Ihre Aufgaben →
• a. Beantworten Sie anhand des Textes über Palermo folgende Fragen:
(i) Wie viele Morde wurden dort früher höchstens pro Jahr verübt?
(ii) Wie hoch lag laut Istat die Kriminalitätsrate in Palermo im Jahr 2017?
(iii) Seit welchem Jahr befindet sich Leoluca Orlando in seiner fünften Amtszeit?
• b. Führen Sie den Text über Palermo im Anschluss an seinen letzten Satz fort.

Textauszug →
Unter den Opfern befanden sich neben unzähligen Mafiosi auch Polizisten, Politiker (wie der Bruder des heutigen Staatspräsidenten Sergio Mattarella), Richter, Journalisten und sogar Priester. Pro Jahr wurden bis zu 300 Morde verübt. Palermo galt als "der Schießstand der Cosa Nostra", eine Art Kriegsgebiet.

Heute dagegen ist die sizilianische Metropole mit ihren fast 700.000 Einwohnern die sicherste Stadt Italiens, wie das nationale Statistikamt Istat dieser Tage mitteilte. Das betrifft nicht nur Tötungsdelikte, sondern die gesamte Liste der Straftaten. Laut Istat lag die Kriminalitätsrate in Palermo im Jahr 2017 bei 4400 Delikten auf 100.000 Einwohner – weniger als die Hälfte der 10.900 Straftaten, die in Mailand begangen wurden. In Rom und Neapel waren es etwas mehr als 6000.

"Frühling von Palermo"

Zwar ist die Mafia bis heute nicht vollständig aus Palermo verdrängt worden – aber sie beherrscht die Stadt nicht mehr annähernd so stark wie früher. Dies ist zum einen das Resultat der Repressionsoffensive, die der italienische Staat nach der Ermordung der beiden Richter und Mafiajäger Giovanni Falcone und Paolo Borsellino im Jahr 1992 eingeleitet hatte. Zum anderen ist es das Verdienst von Leoluca Orlando, der nach seiner ersten Wahl zum Stadtoberhaupt den zivilen Widerstand gegen die Clans organisiert und den "Frühling von Palermo" eingeleitet hatte.

Außerdem ist unter Orlando die einstige Mafiahochburg auch zu einer der bedeutendsten Kultur- und Tourismusstädte des Landes geworden; im vergangenen Jahr war Palermo Kulturhauptstadt Italiens.

"Löwe von Palermo"

Der "Löwe von Palermo", wie Orlando genannt wird, ist Professor für Verfassungsrecht und entstammt einer sizilianischen Adelsfamilie. Seit 2016 befindet er sich in seiner fünften Amtszeit. Zur Zeit des "Frühlings von Palermo" stand der "Sindaco" wie Falcone und Borsellino ebenfalls ganz oben auf der Todesliste der Cosa Nostra. Diese Erfahrung und die Geschichte der Wiedergeburt seiner Stadt hat Orlando in seiner Autobiografie Ich sollte der Nächste sein festgehalten. "Die Frage war nicht, ob sie mich umbringen würden, sondern nur wann und wie", schreibt der Vater von zwei Kindern. Ein US-Sender habe ihn damals als "wandelnde Leiche" bezeichnet – "und genauso fühlte ich mich".

Angezeigte Informationen →
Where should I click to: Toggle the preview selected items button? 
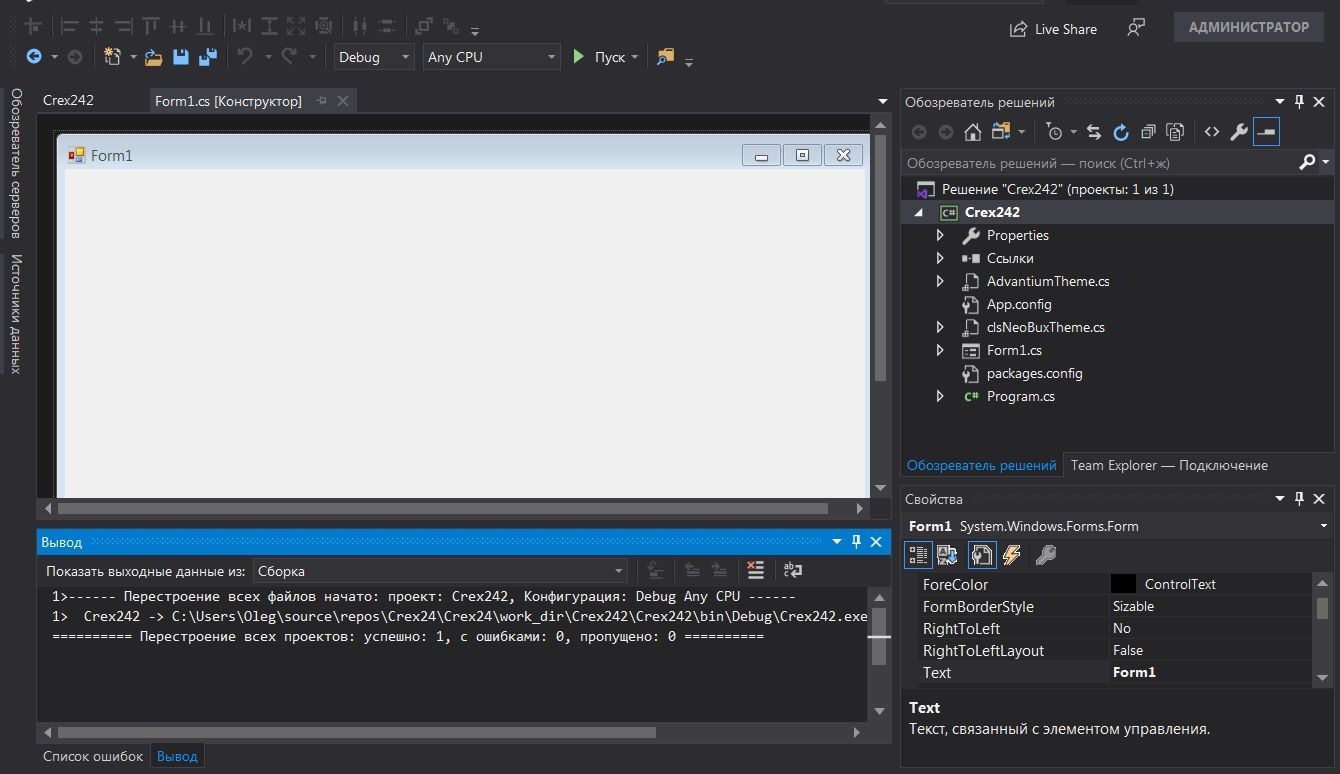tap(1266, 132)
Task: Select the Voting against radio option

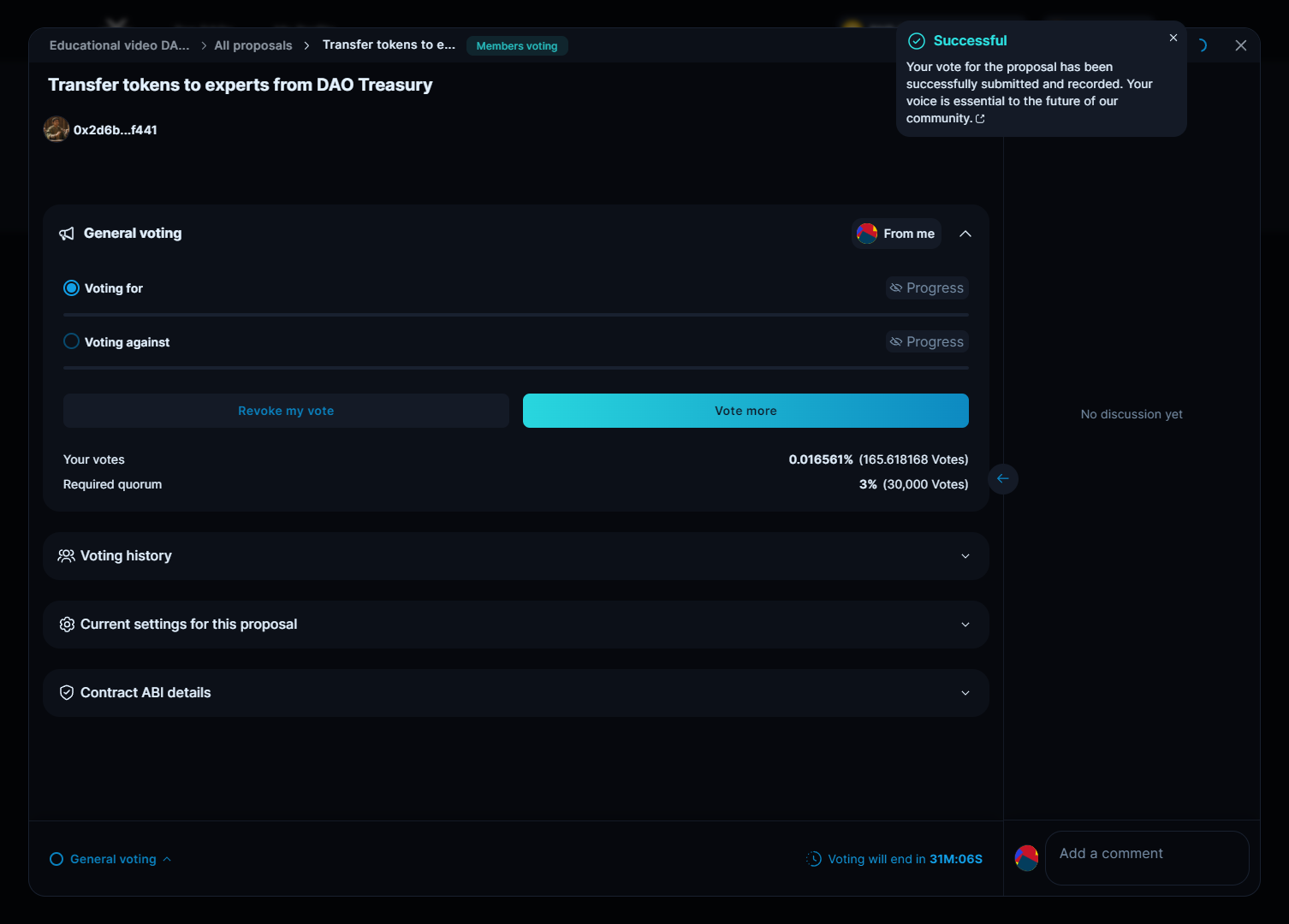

...

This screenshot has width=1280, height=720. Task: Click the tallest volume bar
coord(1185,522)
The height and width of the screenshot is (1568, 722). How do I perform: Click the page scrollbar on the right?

...

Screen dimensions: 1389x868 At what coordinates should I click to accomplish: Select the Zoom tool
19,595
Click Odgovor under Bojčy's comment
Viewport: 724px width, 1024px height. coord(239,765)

Antworten je Aufgabe →
• a.
(i) Bis zu 300 Morde pro Jahr.
(ii) Bei 4400 Delikten auf 100.000 Einwohner.
(iii) Seit 2016.

• b.
Mit dem Rückzug der Clans ist der Kampf gegen die Cosa Nostra für Orlando in den Hintergrund gerückt – sein neuer Gegner ist Innenminister Matteo Salvini von der rechtsradikalen Lega. Für den Linkspolitiker ist das Sicherheitsdekret, mit dem die Regierung die Migrationspolitik massiv verschärft hat, "verfassungswidrig und unmenschlich".

Städte schließen sich Orlandos Widerstand an

Orlando fordert Salvini offen heraus: Er hat die Beamten des städtischen Einwohneramts angewiesen, Migranten auch dann noch Aufenthaltspapiere auszustellen, wenn es aufgrund der neuen Gesetze nicht mehr zulässig wäre. Dem zivilen Widerstand haben sich inzwischen auch andere Bürgermeister angeschlossen, etwa in Neapel, Mailand oder Bologna.

Das Sicherheitsdekret hat die humanitäre Aufnahme faktisch abgeschafft. Diesen provisorischen, in der Regel zwei Jahre gültigen Aufenthaltsstatus bekamen jene, die weder Asyl noch internationalen Schutz erhielten, aber aus humanitären oder auch technischen Gründen nicht in ihr Heimatland abgeschoben werden konnten. Laut NGOs betrifft dies zwischen 100.000 und 120.000 Menschen. Sie haben keine Aufenthaltsbewilligung mehr und damit weder Zugang zum staatlichen Gesundheitsdienst noch die Möglichkeit, einen Arbeitsvertrag abzuschließen oder eine Schule zu besuchen. "Das schafft nicht mehr Sicherheit, sondern weniger", betont Orlando.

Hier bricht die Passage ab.